Output voltage would be inverted (1-4V in to 5-0V out instead of 0-5V), but you can fix that in software, there is no reason to add another opamp to invert it again.
Now, calculate the max current that the sensor's output will have to sink when its output is 1V, depending on the opamp's feedback resistor. Pick a resistor value that doesn't exceed the 65µA limit (or let's be safe and say 30µA). This will probably need a FET opamp.
Now check opamp input current and noise due to resistors, and decide if you will add another opamp before as a voltage follower to be able to use lower value feedback resistors. Your call.
Opamps will need to be rail to rail output if supplied from 5V.
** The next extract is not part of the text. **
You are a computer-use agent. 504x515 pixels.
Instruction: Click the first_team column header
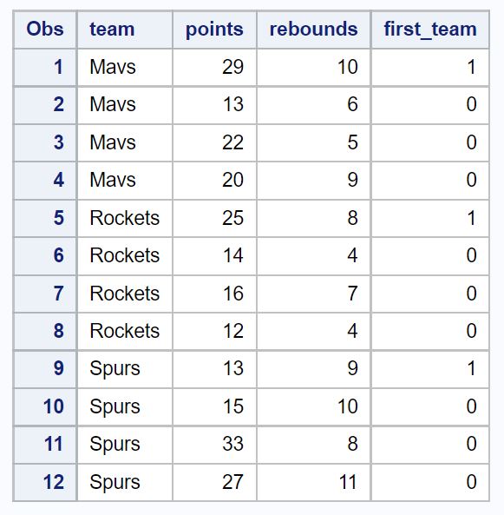pos(430,30)
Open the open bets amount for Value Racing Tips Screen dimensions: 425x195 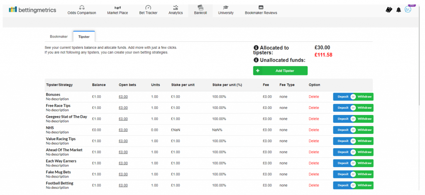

Note this is fine as an exercise but in a real design you wouldn't want to use the last fraction of volt near the rails, as rail to rail opamps performance does degrade a bit close to the rails... and in this case, adding an opamp isn't worth it since the signal is large enough for your ADC.
I think I would do it this way.
(Well actually I would not do it at all and let the micro handle it as is.. but hey... that wasn't the question.)
R3 provides the load for the hall sensor to keep it sourcing current. The voltage over that resistor is then amplified by OA1 around the buffered half rail bias voltage provided by R1,R2 and OA2.
Note, nothing inverts in this circuit.
R6, D1 and D2, ensure the op-amps can never over-drive the next device.